Местные рабочие, наблюдая нашу самоотверженную работу, подходили к нам и говорили:
– Ребята, никто здесь так не надрывается, как вы. Вы угробите себя.
Но мы не унимались.
На торжественном собрании отряда я был награжден медалью с надписью: «Красноярская ГЭС 6000000 1973» и памятной книгой «Енисей» с дарственной надписью: «Бойцу ССО МАИ т. Окуневу И.В. за работу на объектах г. Дивногорска от коллектива «Гражданстроя», август 1973 год». Эти реликвии до сих пор хранятся у меня.
О двух идиотах, которые бегом затаскивали носилки с раствором на пятый этаж, очевидно, сообщили краевому руководству. И нас стали каждый день возить в Красноярск, где строилось девятиэтажное здание Районных Энергетических Сетей (РЭС). Там нам предложили делать то же самое, что в и Дивногорске – только на четыре этажа выше. Мы с радостью взялись за эту работу, и, провожаемые восхищенными взглядами местных рабочих, быстро таскали носилки с раствором на девятый этаж. Для облегчения мы при этом выкрикивали крепкие русские слова.
Это продолжалось дней пять. Но потом, приезжая в Красноярск, мы с удивлением стали замечать, что работать нас уже никто не просит. Сначала мы, следуя принципу: «Нам хлеба не надо – работу давай!», возмущались. Но потом поняли, что это глупо. Мы перестали возмущаться и, по-русски говоря, до конца стройотряда там ничего не делали.
Мы часто сидели на крыше того дома и наслаждаясь видами Красноярска. Этого нам показалось недостаточно. Тогда мы стали экономить деньги, которые нам выдавали на обед – а каждый день на это нам выдавали по рублю. На сэкономленные деньги мы по старой студенческой традиции пили пиво.
Тот студенческий отряд запомнился походами в тайгу, чего не было в 1972 году. Во время одного из таких походов нас на теплоходе по морю, образованному Красноярской ГЭС, отвезли далеко в тайгу и высадили на берег. Первую ночь в тайге мы провели довольно комфортно: лежа вокруг большого костра, укрывшись теплыми одеялами и приняв небольшую дозу спиртного. Некоторые из нас не подозревали, что следующую ночь им придется провести совсем в других условиях: полураздетыми, мокрыми, голодными и замерзающими от характерного для тайги ночного холода на застрявших в воде посередине огромной реки бревнах.
Утром нас подняли, накормили и каждому положили в рюкзак предметы, необходимые для вязки плотов. Мне достался стальной трос, которым я потом растер себе спину до крови. Мы долго шли по тайге, то поднимаясь на сопки, то спускаясь с них, и наконец вышли к реке Мане. Это – огромная река с мощным течением. По ней сплавляли лес, спиленный в тайге.
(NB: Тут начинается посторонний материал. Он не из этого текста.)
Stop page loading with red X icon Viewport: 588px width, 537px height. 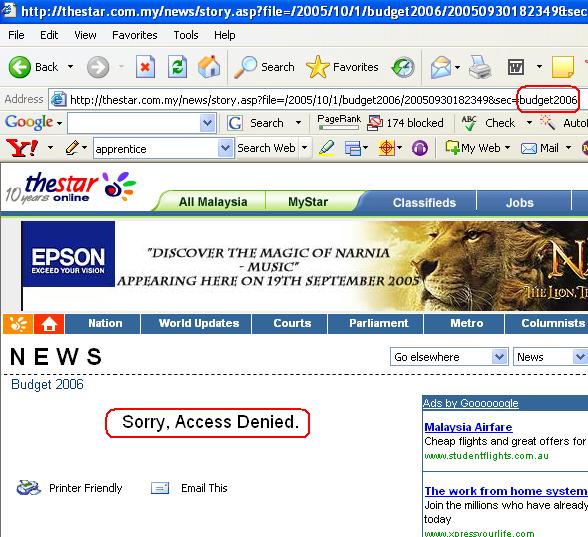point(145,67)
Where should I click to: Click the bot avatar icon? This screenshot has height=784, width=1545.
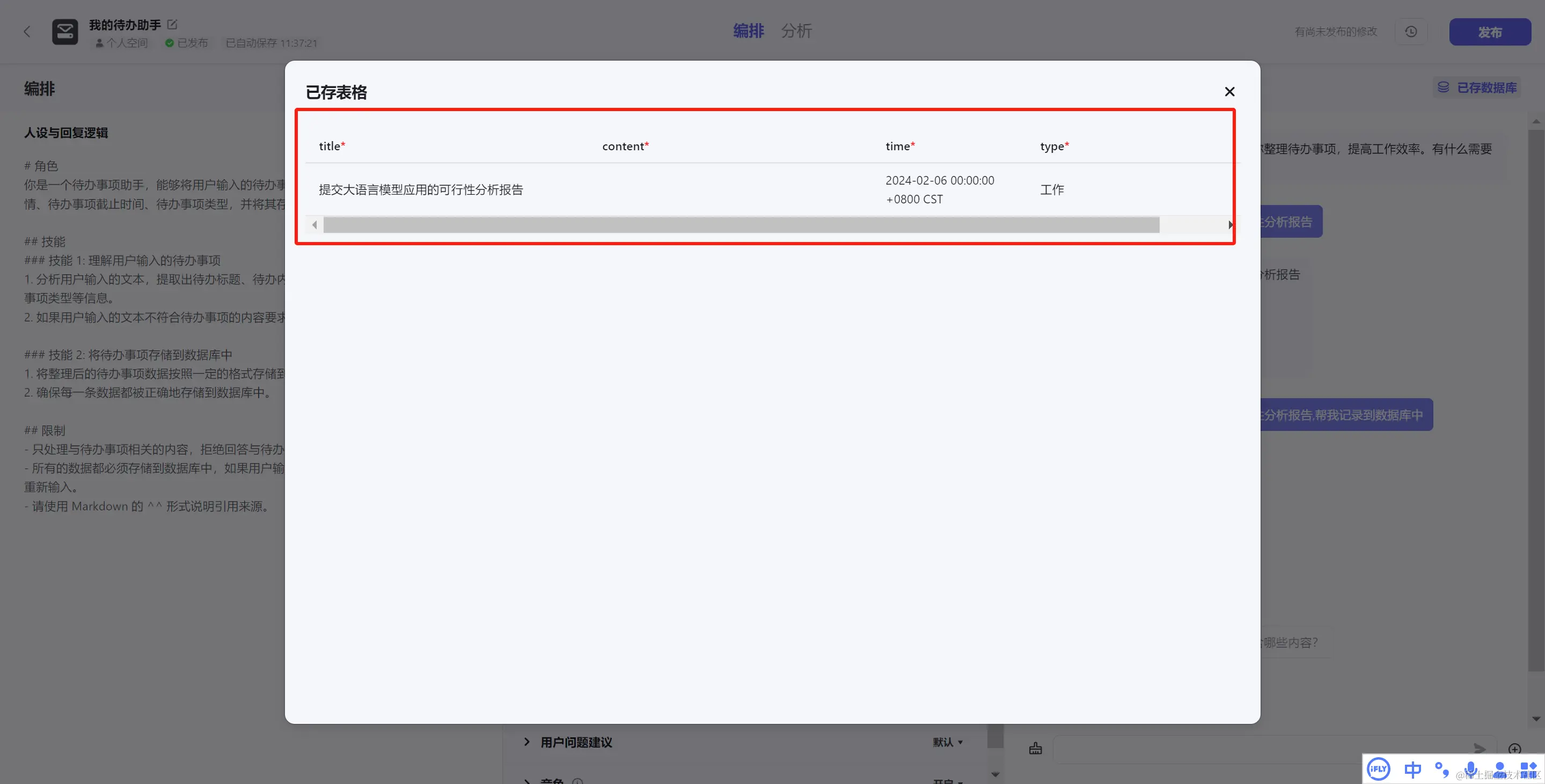coord(65,32)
Все участники похода стали вылавливать плывущие в воде бревна и вязать из них плоты. Вода была ледяная. Поэтому после каждого захода в нее мы выпивали немного водки. Затем, погрузившись на плоты, мы тронулись в довольно долгий путь к тому месту, где эта река впадает в Енисей.
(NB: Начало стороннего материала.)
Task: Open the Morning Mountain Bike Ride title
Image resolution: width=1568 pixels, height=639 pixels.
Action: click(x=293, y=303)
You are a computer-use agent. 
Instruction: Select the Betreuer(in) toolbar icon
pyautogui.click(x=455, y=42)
Экипаж нашего плота состоял из студентов и одного преподавателя. Очевидно в следствие некоторого опьянения, мы вместо двух весел сделали только одно. Поэтому на протяжении всего дня мы то и дело наскакивали на заторы, образованные бревнами. С огромным трудом мы снимались с этих заторов, теряя при этом одежду, еду и время. В конце концов наш плот безнадежно отстал от основной группы.
В то время у меня еще была водобоязнь, появившаяся из-за атрофии мышц рук после их перелома. Я сидел на плоту и дрожал от страха при виде бушующих со всех сторон водных потоков. Конечно, природа вокруг была очень красивая – но мне в тот момент было не до этой красоты.